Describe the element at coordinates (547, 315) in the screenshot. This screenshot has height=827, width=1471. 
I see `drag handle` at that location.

* * *

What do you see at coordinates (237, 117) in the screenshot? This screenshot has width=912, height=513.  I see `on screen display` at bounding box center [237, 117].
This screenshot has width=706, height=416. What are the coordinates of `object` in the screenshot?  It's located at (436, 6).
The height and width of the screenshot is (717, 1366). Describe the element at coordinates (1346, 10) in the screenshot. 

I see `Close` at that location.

Stated exercise: Report each line of the items above that contains the word "This".

Correct output:
Describe the element at coordinates (547, 315) in the screenshot. This screenshot has height=827, width=1471. 
What do you see at coordinates (237, 117) in the screenshot? This screenshot has width=912, height=513.  I see `on screen display` at bounding box center [237, 117].
This screenshot has width=706, height=416. What are the coordinates of `object` in the screenshot?  It's located at (436, 6).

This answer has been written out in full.